Remember, telling users or developers “don’t store your sensitive information here” is not as useful as explicitly telling them where to store each type of sensitive information, that avoids confusion, users or developers might find a worse place to host that data if you do not specify where it’s safe.
Activating Amazon Macie you will see how many buckets are open to the world, how many are shared outside your organization, how many of them are encrypted and you will be able to identify which ones need corrections to align with your security policy
The QuickWin around Amazon Macie is only enabling it and viewing periodically the dashboard to ensure that all your S3 buckets are configured properly and there is no misconfiguration that could lead to a security event. Only costs 0.10 USD per bucket per month, can be implemented in a few clicks, and will help you to identify when your data security policies are not properly set up. If you enable Automated Data Sensitivity Discovery you will gain additional insights regarding which kind of data is stored on each bucket and has a free trial that will allow you to estimate the cost.

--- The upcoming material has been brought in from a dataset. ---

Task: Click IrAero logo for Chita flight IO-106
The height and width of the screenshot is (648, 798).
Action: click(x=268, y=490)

https://www.xmind.net/m/BDQYjp
There are solutions for data discovery and classification in AWS Marketplace , such as Data Sunrise and Varonis.

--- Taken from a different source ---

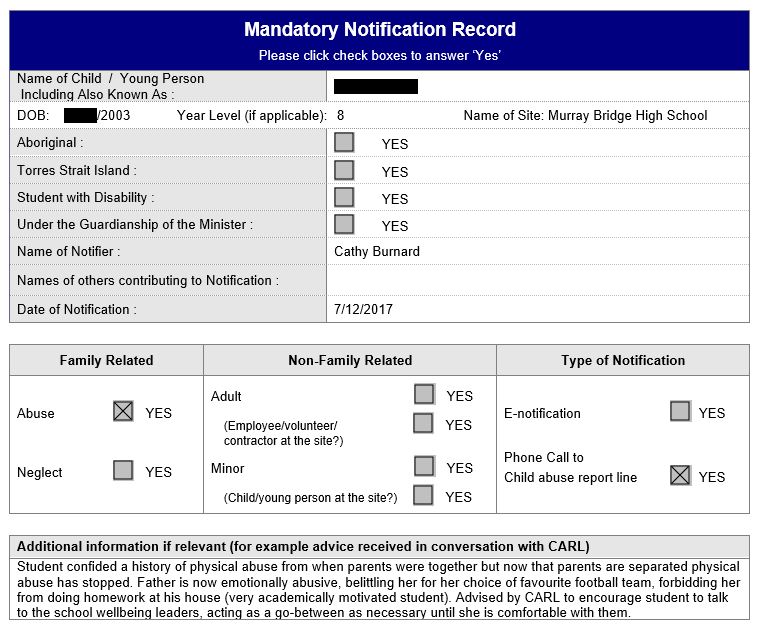Uncheck the Family Related Abuse checkbox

https://aws.amazon.com/macie/pricing
The service has a 30-day trial period (free trial) for the assessment of Buckets and Access Controls (data security posture) and for Automatic data sensitivity discovery, and 1 GB per month of free data discovery included in the Free Tier.
If you only activate the service (Quick win) and do not set up discovery jobs greater than 1 GB, you will not be charged during the trial period.
The service has a page to verify usage during and estimate future usage (leverage the free-trial to estimate the next month’s cost).